## [Source information]
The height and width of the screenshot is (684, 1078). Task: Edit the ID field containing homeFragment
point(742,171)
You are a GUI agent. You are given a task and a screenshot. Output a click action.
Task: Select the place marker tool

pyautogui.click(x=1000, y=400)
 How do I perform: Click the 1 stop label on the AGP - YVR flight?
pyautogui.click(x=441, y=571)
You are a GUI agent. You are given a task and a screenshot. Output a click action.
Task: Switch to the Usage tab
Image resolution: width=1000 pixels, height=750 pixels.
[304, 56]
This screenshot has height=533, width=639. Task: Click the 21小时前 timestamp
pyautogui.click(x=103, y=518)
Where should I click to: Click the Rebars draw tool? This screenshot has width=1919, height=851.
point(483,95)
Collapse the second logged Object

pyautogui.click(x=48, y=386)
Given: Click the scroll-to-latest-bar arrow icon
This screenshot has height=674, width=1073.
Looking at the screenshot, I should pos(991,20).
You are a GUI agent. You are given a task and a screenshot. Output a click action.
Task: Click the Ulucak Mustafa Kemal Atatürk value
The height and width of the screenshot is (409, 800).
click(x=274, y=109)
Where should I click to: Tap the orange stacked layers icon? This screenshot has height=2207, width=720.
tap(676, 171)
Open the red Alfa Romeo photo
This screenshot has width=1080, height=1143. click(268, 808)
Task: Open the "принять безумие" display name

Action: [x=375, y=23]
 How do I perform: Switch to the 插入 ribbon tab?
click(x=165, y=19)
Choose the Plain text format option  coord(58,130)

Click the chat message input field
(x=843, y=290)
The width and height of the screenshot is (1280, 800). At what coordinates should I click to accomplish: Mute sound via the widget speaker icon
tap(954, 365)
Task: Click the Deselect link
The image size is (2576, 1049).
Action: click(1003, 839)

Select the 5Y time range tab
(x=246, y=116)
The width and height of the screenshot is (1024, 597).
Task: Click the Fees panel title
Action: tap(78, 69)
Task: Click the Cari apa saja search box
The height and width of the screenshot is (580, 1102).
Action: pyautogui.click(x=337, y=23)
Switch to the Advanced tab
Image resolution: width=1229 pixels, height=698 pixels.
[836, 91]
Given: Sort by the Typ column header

## [Problem to work on]
The line above containing "Image resolution: width=1000", the line containing "Task: Click the Cari apa saja search box", and every line between them are to be transcribed exactly; no other line is wanted.

## [Result]
Image resolution: width=1000 pixels, height=750 pixels.
[304, 56]
This screenshot has height=533, width=639. Task: Click the 21小时前 timestamp
pyautogui.click(x=103, y=518)
Where should I click to: Click the Rebars draw tool? This screenshot has width=1919, height=851.
point(483,95)
Collapse the second logged Object

pyautogui.click(x=48, y=386)
Given: Click the scroll-to-latest-bar arrow icon
This screenshot has height=674, width=1073.
Looking at the screenshot, I should pos(991,20).
You are a GUI agent. You are given a task and a screenshot. Output a click action.
Task: Click the Ulucak Mustafa Kemal Atatürk value
The height and width of the screenshot is (409, 800).
click(x=274, y=109)
Where should I click to: Tap the orange stacked layers icon? This screenshot has height=2207, width=720.
tap(676, 171)
Open the red Alfa Romeo photo
This screenshot has width=1080, height=1143. click(268, 808)
Task: Open the "принять безумие" display name

Action: [x=375, y=23]
 How do I perform: Switch to the 插入 ribbon tab?
click(x=165, y=19)
Choose the Plain text format option  coord(58,130)

Click the chat message input field
(x=843, y=290)
The width and height of the screenshot is (1280, 800). At what coordinates should I click to accomplish: Mute sound via the widget speaker icon
tap(954, 365)
Task: Click the Deselect link
The image size is (2576, 1049).
Action: click(1003, 839)

Select the 5Y time range tab
(x=246, y=116)
The width and height of the screenshot is (1024, 597).
Task: Click the Fees panel title
Action: tap(78, 69)
Task: Click the Cari apa saja search box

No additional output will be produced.